The most popular cuisines in descending order are: burger, sandwich, pizza, coffee_shop, mexican, american, italian, chinese, chicken, ice_cream, etc. The occurance of burger (188) is more than double than the second cuisines sandwich and pizza (83).

### Religion Practice

In [None]:
query = '''
SELECT nodes_tags.value, COUNT(*) AS num
FROM nodes_tags 
    INNER JOIN 
        (SELECT DISTINCT(id) 
        FROM nodes_tags 
        WHERE value='place_of_worship') place
    ON nodes_tags.id=place.id
WHERE nodes_tags.key='religion'
GROUP BY nodes_tags.value
ORDER BY num DESC;
'''

The difference here is huge, with 564 records of christian, 3 jewish, 2 bahai, 1 buddhist, 1 eckankar, 1 muslim.

### Types Of Highway

In [None]:
query = '''
SELECT value, COUNT(*) as num
FROM ways_tags
WHERE ways_tags.key = 'highway'
GROUP BY value
ORDER BY num DESC;
'''

Residential tops the highway type list, followed by service, footway, secondary, tertiary, unclassified, track, primary, motorway_link, motorway, construction, cycleway, etc.

### Node Count Of Ways

In [None]:
query = '''
SELECT COUNT(*)
FROM 
    (SELECT DISTINCT id, COUNT(*) as num
    FROM ways_nodes
    GROUP BY id
    HAVING num>1000) wn;
'''

There are 32 ways which have more than 1000 nodes, 145 ways with more than 500 nodes.

### Zip Code Of Ways

In [None]:
query = '''
SELECT DISTINCT value FROM ways_tags
WHERE ways_tags.key LIKE 'zip%';
'''

Zip codes are stored in ways_tags table with column name 'zip_left' 'zip_right' 'zip_left1' 'zip_right2', so I use LIKE 'zip%' pattern. We know that zip code in Phoenix is between 85001 and 85099. But the result we get contains many zipcodes starting with '852' or '853'.

### Data Source

In [None]:
query = '''
CREATE TABLE source
SELECT value, COUNT(*) AS num
FROM
((SELECT value FROM nodes_tags
WHERE nodes_tags.key = 'source'
GROUP BY value)
UNION ALL
(SELECT value FROM ways_tags
WHERE ways_tags.key = 'source'
GROUP BY value)) source
GROUP BY source.value
'''

First I create a table source to store all the source values from nodes_tags table and ways_tags table.

In [None]:
query = '''
SELECT SUM(num) AS Bing
FROM
    (SELECT * FROM source
    WHERE value LIKE 'Bing%' OR value LIKE '%bing%') b
'''

There are 46 records from Wikipedia, 25 from Bing, 21 from Tiger, 17 from GPS,12 from Google, 10 from Yahoo.

## Part 6: Additional Ideas

**Ideas For Improvements**

In this report, data cleaning is far from enough. For example, the zip code field contains lists, and city field has 36 values other than the expected 'Phoenix'. The audit and fix functions are not applied when importing the data into csv files.

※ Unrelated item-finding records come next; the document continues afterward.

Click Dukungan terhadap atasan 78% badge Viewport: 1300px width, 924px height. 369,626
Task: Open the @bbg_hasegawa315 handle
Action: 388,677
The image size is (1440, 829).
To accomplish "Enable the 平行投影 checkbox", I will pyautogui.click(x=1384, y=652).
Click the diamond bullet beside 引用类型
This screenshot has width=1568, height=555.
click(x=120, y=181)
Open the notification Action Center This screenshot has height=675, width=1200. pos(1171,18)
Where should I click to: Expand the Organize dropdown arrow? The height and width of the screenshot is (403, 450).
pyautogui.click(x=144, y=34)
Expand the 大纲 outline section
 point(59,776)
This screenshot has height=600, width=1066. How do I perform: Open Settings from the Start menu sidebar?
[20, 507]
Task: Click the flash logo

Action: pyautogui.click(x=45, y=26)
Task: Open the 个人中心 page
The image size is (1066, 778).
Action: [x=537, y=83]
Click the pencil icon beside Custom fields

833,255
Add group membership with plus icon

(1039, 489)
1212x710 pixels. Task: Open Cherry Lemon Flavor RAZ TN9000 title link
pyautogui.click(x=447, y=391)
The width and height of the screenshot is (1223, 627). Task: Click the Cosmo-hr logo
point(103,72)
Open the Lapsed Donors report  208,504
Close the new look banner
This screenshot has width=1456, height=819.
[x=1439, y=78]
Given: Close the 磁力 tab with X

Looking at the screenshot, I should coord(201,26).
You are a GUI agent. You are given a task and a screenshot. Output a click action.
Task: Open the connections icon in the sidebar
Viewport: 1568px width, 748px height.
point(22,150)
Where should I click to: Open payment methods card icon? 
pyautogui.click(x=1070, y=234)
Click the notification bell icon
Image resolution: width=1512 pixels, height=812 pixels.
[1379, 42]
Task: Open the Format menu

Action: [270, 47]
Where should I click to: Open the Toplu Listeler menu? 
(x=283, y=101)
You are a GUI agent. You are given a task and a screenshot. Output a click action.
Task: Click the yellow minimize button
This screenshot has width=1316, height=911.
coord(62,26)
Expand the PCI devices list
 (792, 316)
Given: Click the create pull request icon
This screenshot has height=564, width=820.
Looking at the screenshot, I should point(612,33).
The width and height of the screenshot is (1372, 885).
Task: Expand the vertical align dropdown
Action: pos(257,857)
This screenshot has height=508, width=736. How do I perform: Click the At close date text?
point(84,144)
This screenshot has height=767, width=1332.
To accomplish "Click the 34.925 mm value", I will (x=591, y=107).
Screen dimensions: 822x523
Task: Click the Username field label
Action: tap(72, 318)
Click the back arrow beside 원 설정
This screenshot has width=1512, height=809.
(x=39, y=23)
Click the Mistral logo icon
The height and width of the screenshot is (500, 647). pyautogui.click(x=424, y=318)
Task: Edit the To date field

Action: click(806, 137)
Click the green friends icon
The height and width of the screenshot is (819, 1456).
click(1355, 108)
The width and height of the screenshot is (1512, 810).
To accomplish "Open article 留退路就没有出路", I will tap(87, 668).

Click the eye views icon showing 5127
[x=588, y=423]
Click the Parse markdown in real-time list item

And there also should be official standards about the format and style of the input entries. For example, as for the city and zip code, user can only select from restricted options.

**Application of OSM**

If the user generated data have standards to follow and auditing tools to improve accuracy and consistancy, the OSM data could be put into broad application. Apart from navigation, people can use it to help with analysis and decision making. For example, businessmen can pick a location for starting a cafe where there are not enough cafes.

To encourage users to contribute data, easy-to-use web widgets could be created. For example, when adding a location on Facebook, users can be prompt to add some more information about it.